The Praesaepe
The Praesaepe
The Nativity Scene may be one of the oldest forms of characterization of Christmas.
The word praesaepe means “a place where cattle are gathered; corral, stable”. However, this is also the designation given to the artistic representation of the birth of the Child Jesus in a manger.
Christians have celebrated the memory of the Child Jesus’ birth since the end of the III Century. However, the tradition of the nativity scene in its current form has its origins in the XVI century.
Before this time, the birth and the adoration of the Child Jesus were represented in a different way. The first images of what is today known as the nativity scene were created in mosaic inside churches and temples in the VI century and, in the following century, the first replica of the grotto in the West was built in Rome.
The beginning of the tradition…
In 1223, Saint Francis tried to revive the occasion of the Child Jesus’s birth and celebrated Christmas Eve with his brothers and citizens of Assisi in the forest of Greccio.
Saint Francis was responsible for spreading the idea of creating figures in clay that represented the ambience of Jesus’s birth.
Since then, the tradition of the nativity scene spread around the world creating a link with the Christmas celebration.
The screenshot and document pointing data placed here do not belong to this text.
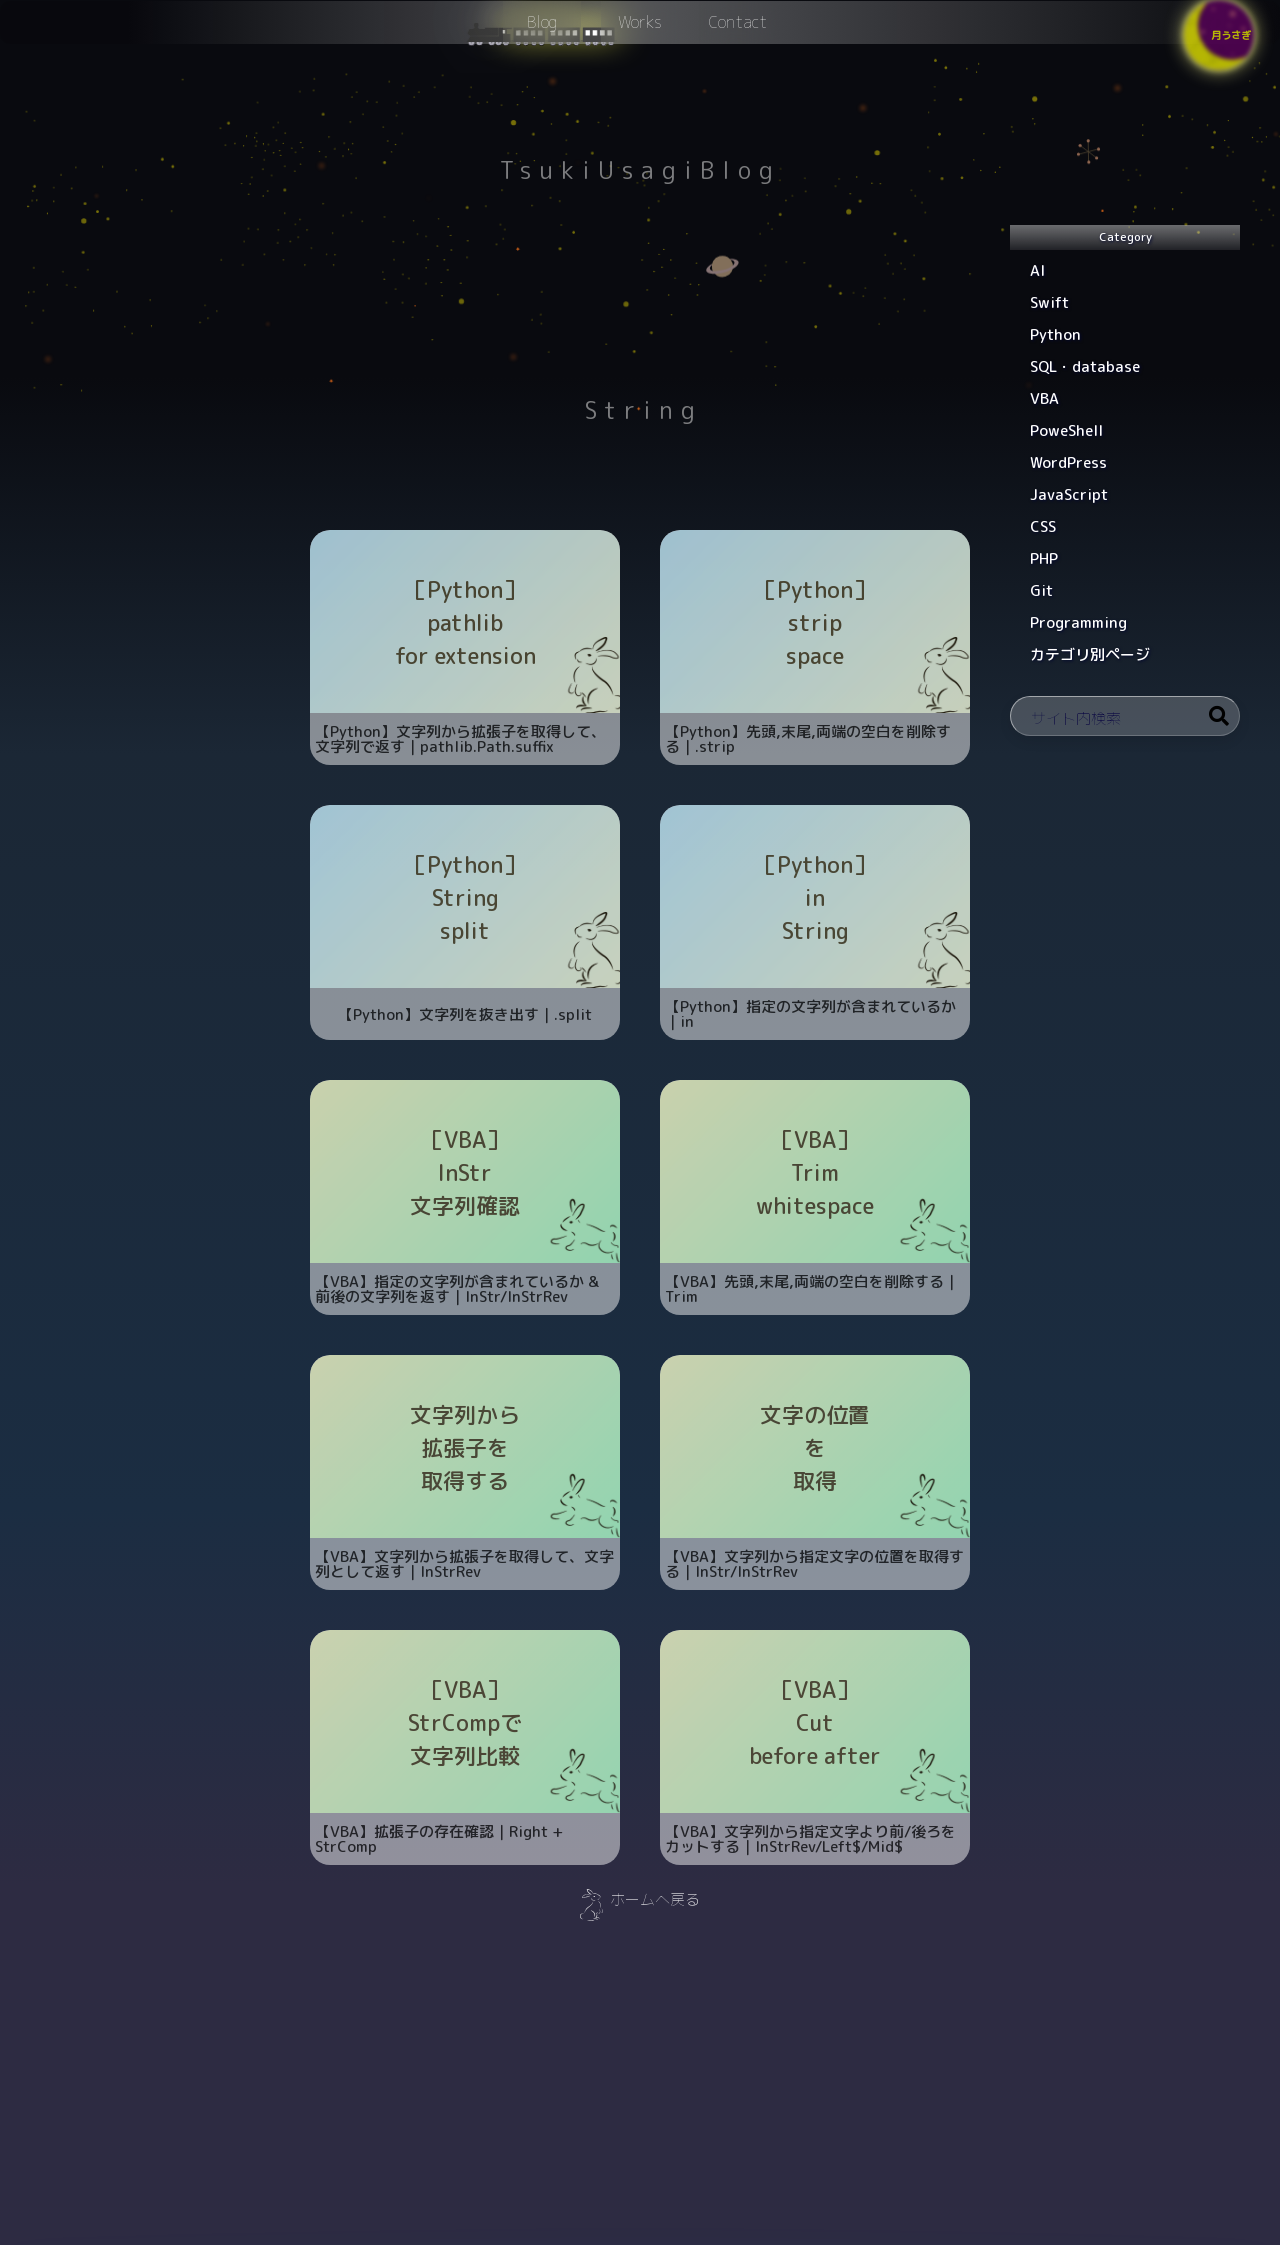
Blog (542, 31)
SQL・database (1085, 366)
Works (640, 31)
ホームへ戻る (655, 1899)
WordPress (1068, 462)
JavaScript (1069, 494)
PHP (1044, 558)
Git (1041, 590)
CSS (1043, 526)
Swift (1049, 302)
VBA (1044, 398)
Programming (1078, 622)
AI (1037, 270)
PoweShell (1066, 430)
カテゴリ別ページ (1090, 654)
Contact (738, 31)
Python (1055, 334)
In the XVIII century the assembling of Jesus’s nativity scene was completely incorporated into the traditions of Naples and the Iberian Peninsula.
In the same century, coming from Naples, the custom of having the nativity scene in the homes with clay or wood figures spread all over Europe. Today, nativity scenes are assembled in Christian churches and homes throughout the world, to remember the birth of the Child Jesus, with images in wood, clay, silver, glass, crystal or plastic, and in various sizes.
Nowadays, old Christmas traditions like the Christmas Tree, Santa Claus, Christmas Eve Dinner, the Nativity Scene and Christmas Carols give form to Christmas celebrations all over the world.